El Estado recurre a ella porque conoce su eficacia como instrumento de
dominación y represión. Nadie que haya hablado en esas circunstancias,
puede considerarse culpable, pues desde el punto de vista moral sólo son
responsables los torturadores. Y no me refiero sólo a los esbirros que
apalean, violan y matan, sino también a sus superiores y,
particularmente, a los que organizan la represión desde un despacho,
amparados en su poder político. Desgraciadamente, la tortura no ha
desaparecido. Estados Unidos mantiene abiertas dos escuelas de tortura: Fort Benning en Columbus (Georgia) y la Political Warfare Cadres Academy
en Taiwan, donde se instruye sobre técnicas de contrainsurgencia y
métodos de interrogatorio. Se sigue torturando en Guantánamo, la base
aérea de Bagram y en numerosas cárceles secretas de la CIA y la Marina
de Guerra. Rusia, Israel o China no muestran más respeto por los
derechos humanos. Y en la UE siguen apareciendo casos, especialmente en
el Estado español, cuya legislación antiterrorista permite una
incomunicación de 13 días, sin posibilidad de contar con un abogado o un
médico de confianza. En Euskal Herria, se estima que cerca de 10.000
personas han sido torturadas en los últimos cincuenta años.
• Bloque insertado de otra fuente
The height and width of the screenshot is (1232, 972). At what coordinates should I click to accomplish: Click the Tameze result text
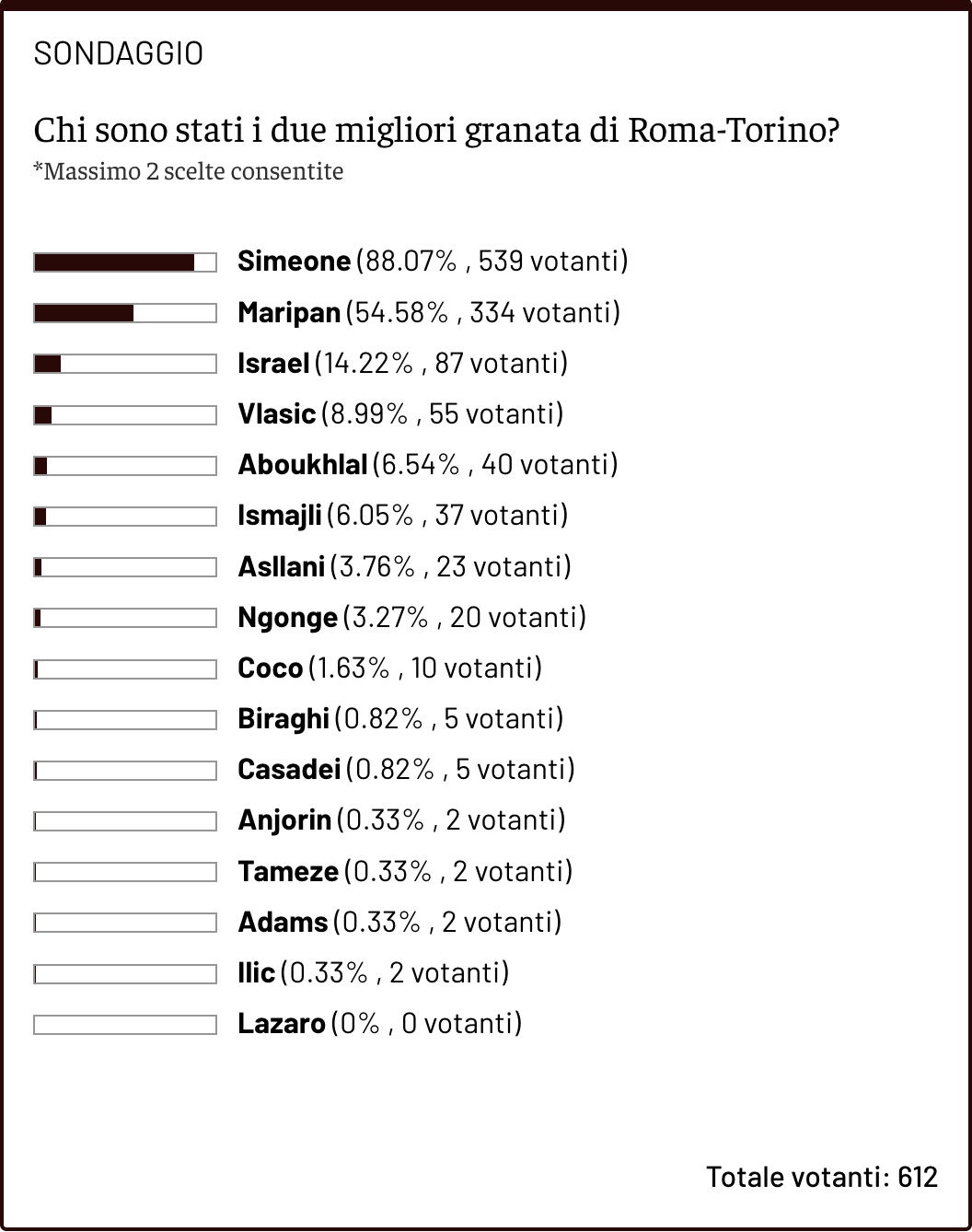point(405,871)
En los 80,
la Inglaterra de Margaret Thatcher también promovía la tortura y los
asesinatos extrajudiciales contra los republicanos del Ulster. El
cineasta Kean Loach reflejó la política de “tirar a matar” en Agenda Oculta (1990). No hay que olvidar la memorable Hunger (2008), del director Steve McQueen, que relata la huelga de hambre de Bobby Sands y su trágico final.
¿Es posible superar la tortura? No lo
sé. No he pasado por esa terrible experiencia. André Malraux afirmaba
que la muerte no es nada frente a la tortura. Para el torturado, “fuera
del sufrimiento físico no hay nada real”, escribe en La condición humana.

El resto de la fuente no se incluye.